**EXTRACT PROVIDED**
* start *

Authentication Guide

If you missed our Obfuscation or Encryption guides, we strongly recommend that you read those guides first as this guide builds on some of the principles outlined in those guides to build a robust authentication system.

Authentication is the process by which you validate that a particular user is allowed to login to your application. This should not be confused with access control, which determines what parts of your application a user has access to. Authentication is merely the process of ensuring a user can login.

Authentication has been around as long as computers have been around. The first widely used version of authentication for web applications was known as HTTP Basic Authentication and was widely used by everyone in the early days of web application development. Unfortunately, HTTP Basic Authentication has some caveats to it that make it a very insecure way of handling authentication in the modern world, not the least of which is the username and password being sent in clear-text on every single request made. This opened the door for MITM (Man In The Middle) attacks in the easrly 1990's and quickly fell out of favor with most web developers.

Since then several 'flavors' of web application authentication have come along that aimed to address the various attack vectors exposed by preceeding authentication mechanisms. We will use many of these authentication mechanisms, layered upon one another, to build a highly secure authentication system that will provide a concise way for you to allow registered users to authenticate with your application.

* end *

**GIVEN TASK**
Transcribe the authentication guide word for word, everything from "If you missed" down to "user can login.". The listing after this point is material separate from the authentication guide.

**MATERIAL PROVIDED**
* start *

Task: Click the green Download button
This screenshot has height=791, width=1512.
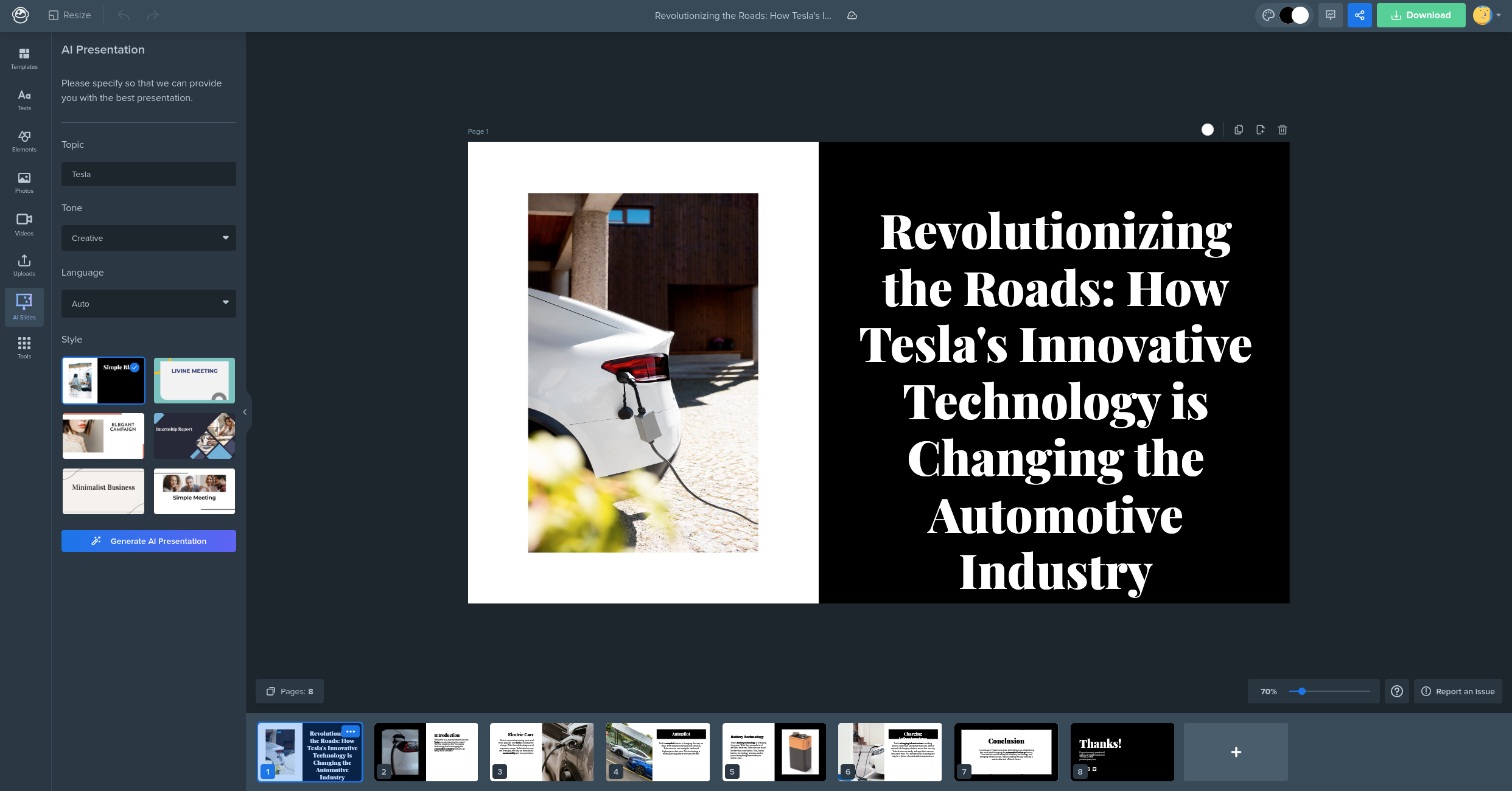Action: (x=1421, y=15)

* end *

**COMPLETE RESPONSE**
If you missed our Obfuscation or Encryption guides, we strongly recommend that you read those guides first as this guide builds on some of the principles outlined in those guides to build a robust authentication system.

Authentication is the process by which you validate that a particular user is allowed to login to your application. This should not be confused with access control, which determines what parts of your application a user has access to. Authentication is merely the process of ensuring a user can login.